The following is an alternative approach, which does not use SUBQUERY, but should ultimately have the same results. I've no idea whether this would in practice be more or less efficient than using SUBQUERY.
Your specific concern is the inefficiency of counting all the matching Authors, rather than just stopping when the first matching Author is found. Bear in mind that there is a lot going on behind the scenes whenever a fetch request is processed. First, CoreData has to parse your predicate and turn it into an equivalent SQLite query, which will look something like this:
SELECT 0, t0.Z_PK, t0.Z_OPT, t0.ZNAME, ... FROM ZBOOK t0 WHERE (SELECT COUNT(t1.Z_PK) FROM ZAUTHOR t1 WHERE (t0.Z_PK = t1.ZBOOK AND ( t1.ZFIRST == 'Sarah' AND t1.ZLAST == 'Monarch')) ) > 0
(The precise query will depend on whether the inverse relationship is defined and if so whether it is one-many or many-many; the above is based on the relationship having a to-one inverse, book
).
When SQLite is handed that query to execute, it will check what indexes it has available and then invoke the query planner to determine how best to process it. The bit of interest is the subselect to get the count:
SELECT COUNT(t1.Z_PK) FROM ZAUTHOR t1 WHERE (t0.Z_PK = t1.ZBOOK AND ( t1.ZFIRST == 'Sarah' AND t1.ZLAST == 'Monarch'))
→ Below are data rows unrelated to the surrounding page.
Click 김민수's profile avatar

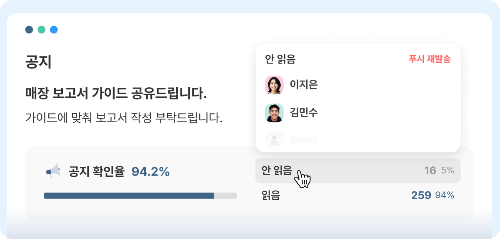(x=274, y=113)
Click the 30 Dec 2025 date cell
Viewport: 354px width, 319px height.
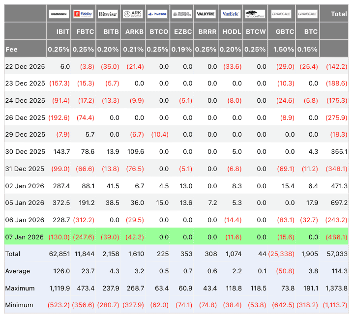(x=25, y=151)
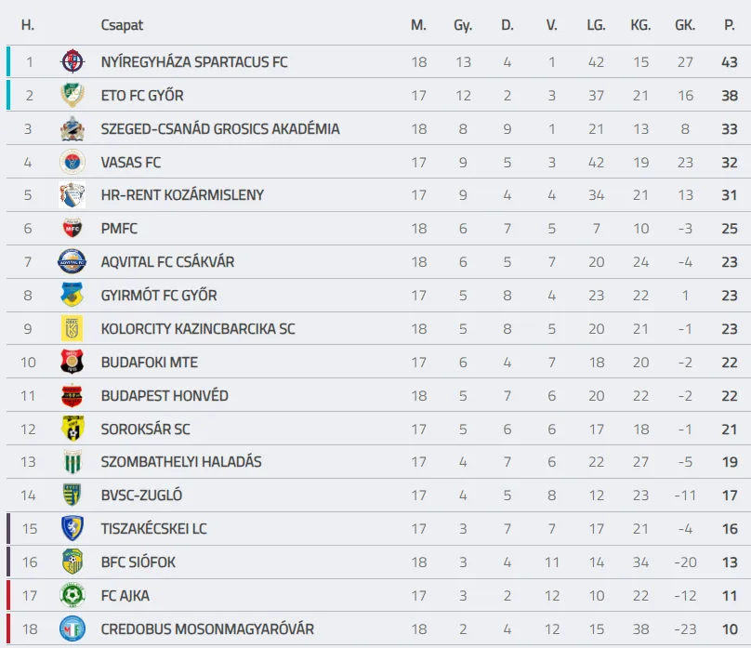Click the Gyirmót FC Győr crest
The image size is (751, 648).
[72, 296]
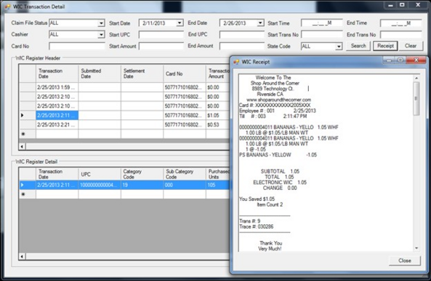Select the 2/25/2013 2:21 transaction row
Viewport: 431px width, 281px height.
tap(124, 124)
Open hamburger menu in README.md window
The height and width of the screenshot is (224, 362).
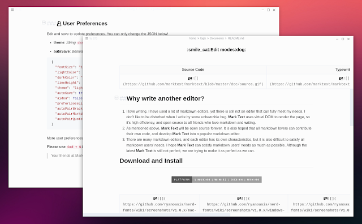click(87, 38)
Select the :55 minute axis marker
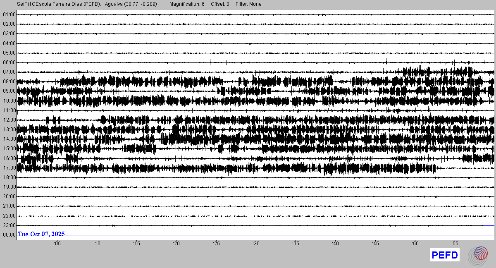The width and height of the screenshot is (496, 268). point(455,244)
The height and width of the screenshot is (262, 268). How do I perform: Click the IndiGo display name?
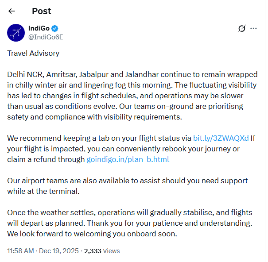click(39, 28)
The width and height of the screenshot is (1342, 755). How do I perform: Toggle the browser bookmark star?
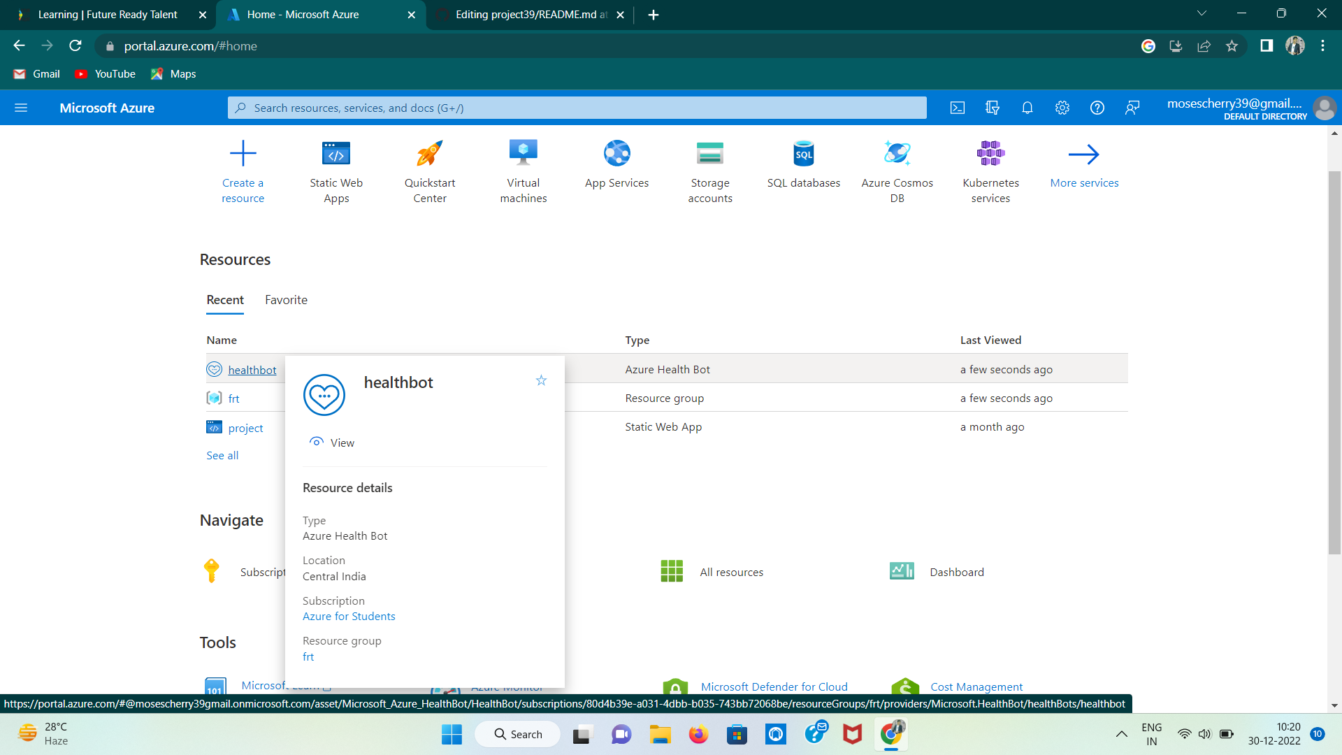pos(1232,46)
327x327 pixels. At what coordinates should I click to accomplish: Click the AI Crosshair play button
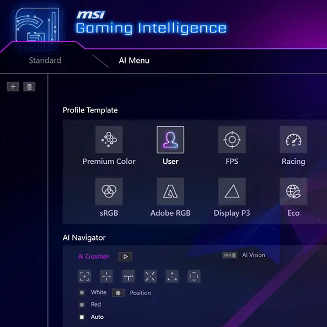click(125, 256)
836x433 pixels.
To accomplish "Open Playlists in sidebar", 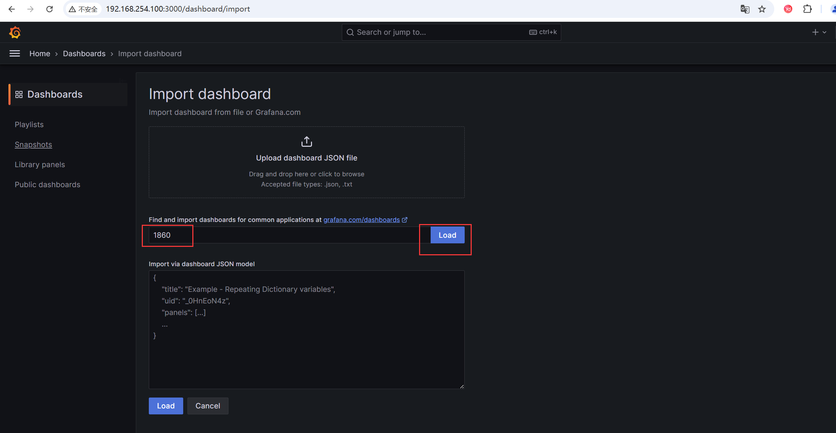I will (x=29, y=125).
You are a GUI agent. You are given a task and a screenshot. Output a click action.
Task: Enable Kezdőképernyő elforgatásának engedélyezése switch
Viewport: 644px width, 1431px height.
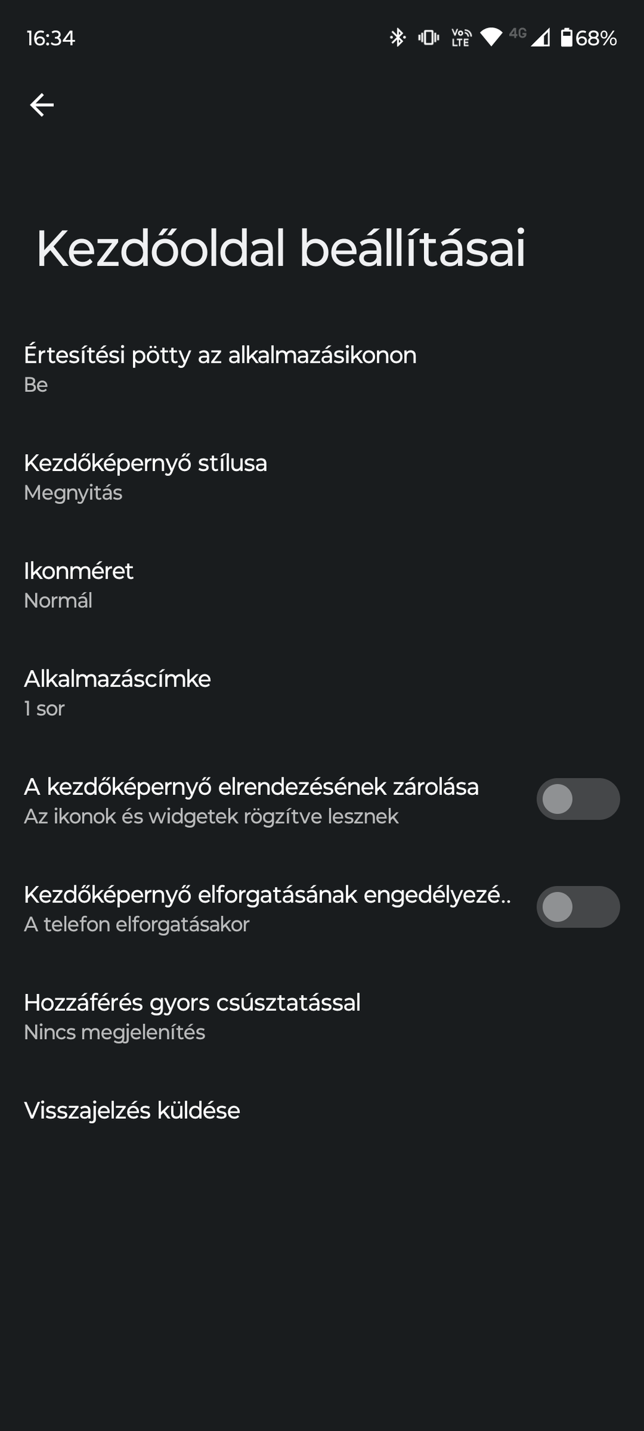(x=578, y=907)
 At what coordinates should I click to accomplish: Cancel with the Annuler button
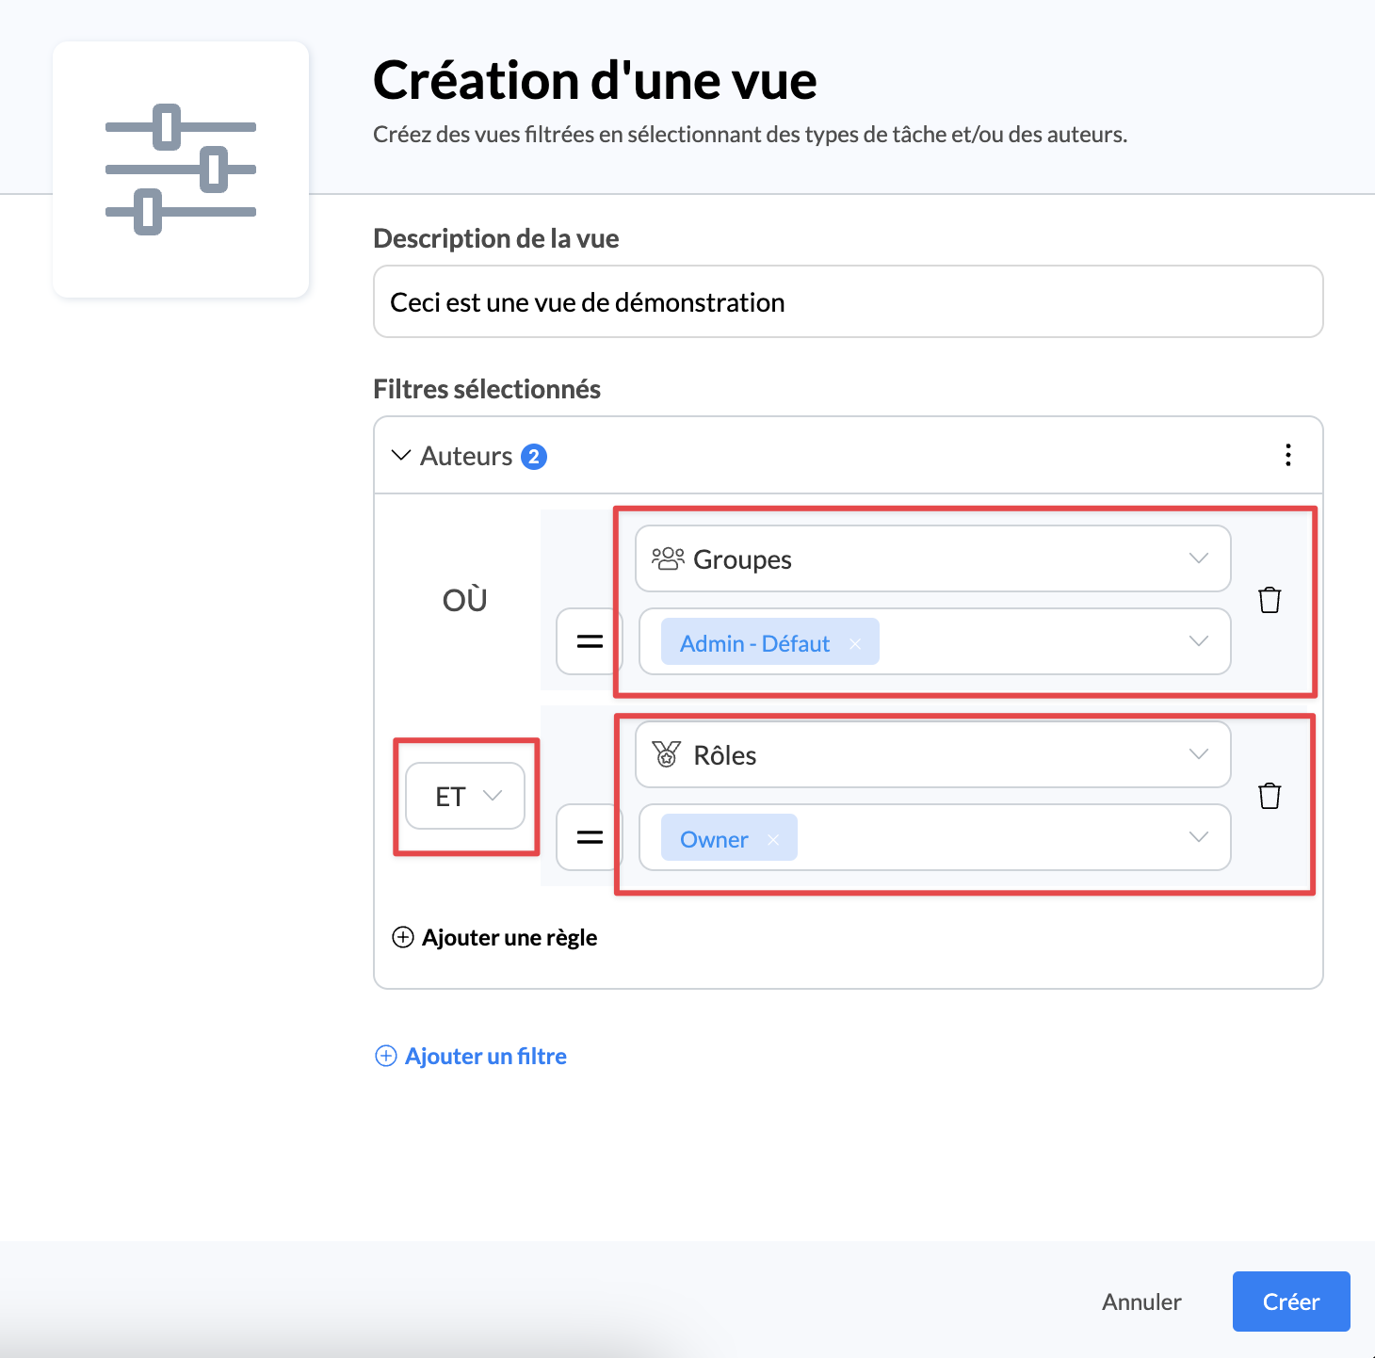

This is the bit of the query which corresponds to your first code snippet. Note that it is in SQLite terms a correlated subquery: it includes a parameter (t0.Z_PK - this is essentially the relevant Book) from the outer SELECT statement. SQLite will search the entire table of Authors, looking first to see whether they are related to that Book and then to see whether the author first and last names match. Your proposition is that this is inefficient; the nested select can stop as soon as any matching Author is found. In SQLite terms, that would correspond to a query like this:
SELECT 0, t0.Z_PK, t0.Z_OPT, t0.ZNAME, ... FROM ZBOOK t0 WHERE EXISTS(SELECT 1 FROM ZAUTHOR t1 WHERE (t0.Z_PK = t1.ZBOOK AND ( t1.ZFIRST == 'Sarah' AND t1.ZLAST == 'Monarch')) )
(It's unclear from the SQLite docs whether the EXISTS operator actually shortcuts the underlying subselect, but this answer elsewhere on SO suggests it does. If not it might be necessary to add "LIMIT 1" to the subselect to get it to stop after one row is returned). The problem is, I don't know of any way to craft a CoreData predicate which would be converted into a SQLite query using the EXISTS operator. Certainly it's not listed as a function in the NSExpression
documentation, nor is it mentioned (or listed as a reserved word) in the predicate format documentation. Likewise, I don't know of any way to add "LIMIT 1" to the subquery (though it's relatively straightforward to add to the main fetch request using fetchLimit.
So not much scope for addressing the issue you identify. However, there might be other inefficiencies. Scanning the Author table for each Book in turn (the correlated subquery) might be one. Might it be more efficient to scan the Author table once, identify those that meet the relevant criteria (first
= "Sarah" and last
= "Monarch"), then use that (presumably much shorter) list to search for the books? As I said at the start, that's an open question: I have no idea whether it is or isn't more efficient.
To pass results of one fetch request to another, use NSFetchRequestExpression
. It's a bit arcane but hopefully the following code is clear enough:
let authorFetch = Author.fetchRequest()
authorFetch.predicate = NSPredicate(format: "#first == 'Sarah' AND #last == 'Monarch'")
authorFetch.resultType = .managedObjectIDResultType
let contextExp = NSExpression(forConstantValue: self.managedObjectContext)
let fetchExp = NSExpression(forConstantValue: authorFetch)
let fre = NSFetchRequestExpression.expression(forFetch: fetchExp, context: contextExp, countOnly: false)
let bookFetch = Book.fetchRequest()
bookFetch.predicate = NSPredicate(format: "ANY authors IN %@", fre)
let results = try! self.managedObjectContext!.fetch(bookFetch)
The result of using that fetch is a SQL query like this:
SELECT DISTINCT 0, t0.Z_PK, t0.Z_OPT, t0.ZNAME, ... FROM ZBOOK t0 JOIN ZAUTHOR t1 ON t0.Z_PK = t1.ZBOOK WHERE t1.Z_PK IN (SELECT n1_t0.Z_PK FROM ZAUHTOR n1_t0 WHERE ( n1_t0.ZFIST == 'Sarah' AND n1_t0.ZLAST == 'Monarch')
This has its own complexities (a DISTINCT, a JOIN, and a subselect) but importantly the subselect is no longer correlated: it is independent of the outer SELECT so can be evaluated once rather than being re-evaluated for each row of the outer SELECT.